High‐level production of alternatively spliced soluble interleukin‐6 receptor in serum of patients with adult T‐cell leukaemia/HTLV‐I‐associated myelopathy

Abstract

We have previously shown, using human T‐cell lymphocytotrophic virus‐I (HTLV‐I)‐infected cell lines, that soluble interleukin‐6 receptor (sIL‐6R) is generated through an alternative splicing mechanism. In this study, we examined human sera for the presence of alternatively spliced soluble IL‐6R (AS‐sIL‐6R). We produced a monoclonal antibody (mAb) recognizing the unique sequence of AS‐sIL‐6R peptide, generated by an altered reading frame. We also made recombinant AS‐sIL‐6R protein in Spodoptera frugiperda‐9 (Sf‐9) cells carrying baculovirus, which encoded altered sIL‐6R or conventional IL‐6R cDNA. mAbs specifically recognized AS‐sIL‐6R, but not conventional IL‐6R, as demonstrated by Western blot analyses, fluorescence‐activated cell sorter, immunofluorescence analyses and enzyme‐linked immunosorbent assay (ELISA). We adapted an ELISA system and used it for detection of altered sIL‐6R in sera from 23 healthy persons, 12 patients with adult T‐cell leukaemia (ATL) and 13 patients with HTLV‐I‐associated myelopathy (HAM). Serum levels of AS‐sIL‐6R were 6·4 or 6·1 times greater in ATL (28·7±20·4 ng/ml, PP<0·0001) than in healthy individuals (4·5±2·1 ng/ml).

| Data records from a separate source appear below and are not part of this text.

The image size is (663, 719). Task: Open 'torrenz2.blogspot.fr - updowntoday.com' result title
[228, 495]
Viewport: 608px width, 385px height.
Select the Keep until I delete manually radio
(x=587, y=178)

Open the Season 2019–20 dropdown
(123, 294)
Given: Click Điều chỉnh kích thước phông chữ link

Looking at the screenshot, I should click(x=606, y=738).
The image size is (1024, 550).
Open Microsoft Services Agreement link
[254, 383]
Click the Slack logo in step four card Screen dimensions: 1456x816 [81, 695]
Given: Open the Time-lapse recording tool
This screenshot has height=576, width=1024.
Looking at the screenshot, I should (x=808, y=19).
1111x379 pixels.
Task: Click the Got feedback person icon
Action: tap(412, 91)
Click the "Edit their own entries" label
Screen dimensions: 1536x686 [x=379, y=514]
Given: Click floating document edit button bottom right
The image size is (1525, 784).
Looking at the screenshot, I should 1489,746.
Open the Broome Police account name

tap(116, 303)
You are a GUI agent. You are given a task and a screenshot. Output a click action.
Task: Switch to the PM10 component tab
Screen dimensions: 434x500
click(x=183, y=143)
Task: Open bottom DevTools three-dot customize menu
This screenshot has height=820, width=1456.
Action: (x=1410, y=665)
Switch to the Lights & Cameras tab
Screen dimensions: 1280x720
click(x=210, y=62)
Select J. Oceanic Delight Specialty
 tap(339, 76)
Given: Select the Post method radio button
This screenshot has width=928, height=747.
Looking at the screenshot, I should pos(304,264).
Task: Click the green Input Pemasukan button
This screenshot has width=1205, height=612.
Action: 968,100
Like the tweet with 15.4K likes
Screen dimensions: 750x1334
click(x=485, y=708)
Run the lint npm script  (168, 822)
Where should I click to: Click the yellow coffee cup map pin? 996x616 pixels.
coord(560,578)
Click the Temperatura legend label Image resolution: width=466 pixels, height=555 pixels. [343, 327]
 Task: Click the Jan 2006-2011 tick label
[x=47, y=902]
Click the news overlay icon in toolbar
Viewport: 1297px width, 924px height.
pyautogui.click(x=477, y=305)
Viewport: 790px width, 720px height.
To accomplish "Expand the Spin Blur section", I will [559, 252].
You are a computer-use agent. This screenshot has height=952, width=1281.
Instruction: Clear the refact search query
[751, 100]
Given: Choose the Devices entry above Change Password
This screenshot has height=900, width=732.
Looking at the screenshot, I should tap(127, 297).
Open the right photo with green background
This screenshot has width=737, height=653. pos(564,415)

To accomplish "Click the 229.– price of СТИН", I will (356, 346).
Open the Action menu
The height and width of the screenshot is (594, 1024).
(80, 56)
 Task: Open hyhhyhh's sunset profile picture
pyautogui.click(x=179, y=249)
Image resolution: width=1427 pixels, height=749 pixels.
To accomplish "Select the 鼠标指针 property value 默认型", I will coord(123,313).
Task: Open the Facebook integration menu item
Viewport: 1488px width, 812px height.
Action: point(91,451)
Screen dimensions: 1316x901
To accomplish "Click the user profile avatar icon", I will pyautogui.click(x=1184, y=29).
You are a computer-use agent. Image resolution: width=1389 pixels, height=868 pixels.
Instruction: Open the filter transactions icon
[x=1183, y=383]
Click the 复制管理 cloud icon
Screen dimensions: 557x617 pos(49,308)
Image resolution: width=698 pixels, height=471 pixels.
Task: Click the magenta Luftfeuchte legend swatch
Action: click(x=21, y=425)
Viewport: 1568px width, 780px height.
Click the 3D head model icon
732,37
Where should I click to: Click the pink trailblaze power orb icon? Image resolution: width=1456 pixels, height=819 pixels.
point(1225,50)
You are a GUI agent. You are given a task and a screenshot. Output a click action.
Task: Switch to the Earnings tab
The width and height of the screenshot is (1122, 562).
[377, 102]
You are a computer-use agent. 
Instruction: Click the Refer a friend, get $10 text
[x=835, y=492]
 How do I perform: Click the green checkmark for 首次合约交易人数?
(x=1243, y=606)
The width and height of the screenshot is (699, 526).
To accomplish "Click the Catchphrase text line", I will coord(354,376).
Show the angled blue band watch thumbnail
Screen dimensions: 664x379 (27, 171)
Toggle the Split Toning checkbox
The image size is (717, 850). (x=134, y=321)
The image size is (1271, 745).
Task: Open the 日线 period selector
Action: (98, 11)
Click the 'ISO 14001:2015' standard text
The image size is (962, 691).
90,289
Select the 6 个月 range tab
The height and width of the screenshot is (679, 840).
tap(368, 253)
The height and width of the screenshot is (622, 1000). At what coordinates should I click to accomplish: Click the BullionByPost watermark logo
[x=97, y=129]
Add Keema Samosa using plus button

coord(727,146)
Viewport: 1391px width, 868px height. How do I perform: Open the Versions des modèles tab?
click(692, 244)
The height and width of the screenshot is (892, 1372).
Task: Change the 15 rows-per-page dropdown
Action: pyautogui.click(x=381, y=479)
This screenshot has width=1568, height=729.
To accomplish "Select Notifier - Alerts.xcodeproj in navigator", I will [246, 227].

High levels of AS‐sIL‐6R were also observed in plasma from rheumatoid arthritis patients and in persons with elevated levels of alanine aminotransferase (ALT), antinuclear antibody (ANA), or α‐fetoprotein (AFP). However, in human immunodeficiency virus‐1 (HIV‐1), hepatitis B virus (HBV) or hepatitis C virus (HCV)‐infected individuals, AS‐sIL‐6R levels were not elevated. In this study, we confirmed that AS‐sIL‐6R is indeed present in human sera. These observations suggest that alternative splicing of IL‐6R mRNA is of consequence in ATL, HAM and in some autoimmune diseases. The HTLV‐I‐infected T cells appeared to play an important role in AS‐sIL‐6R production.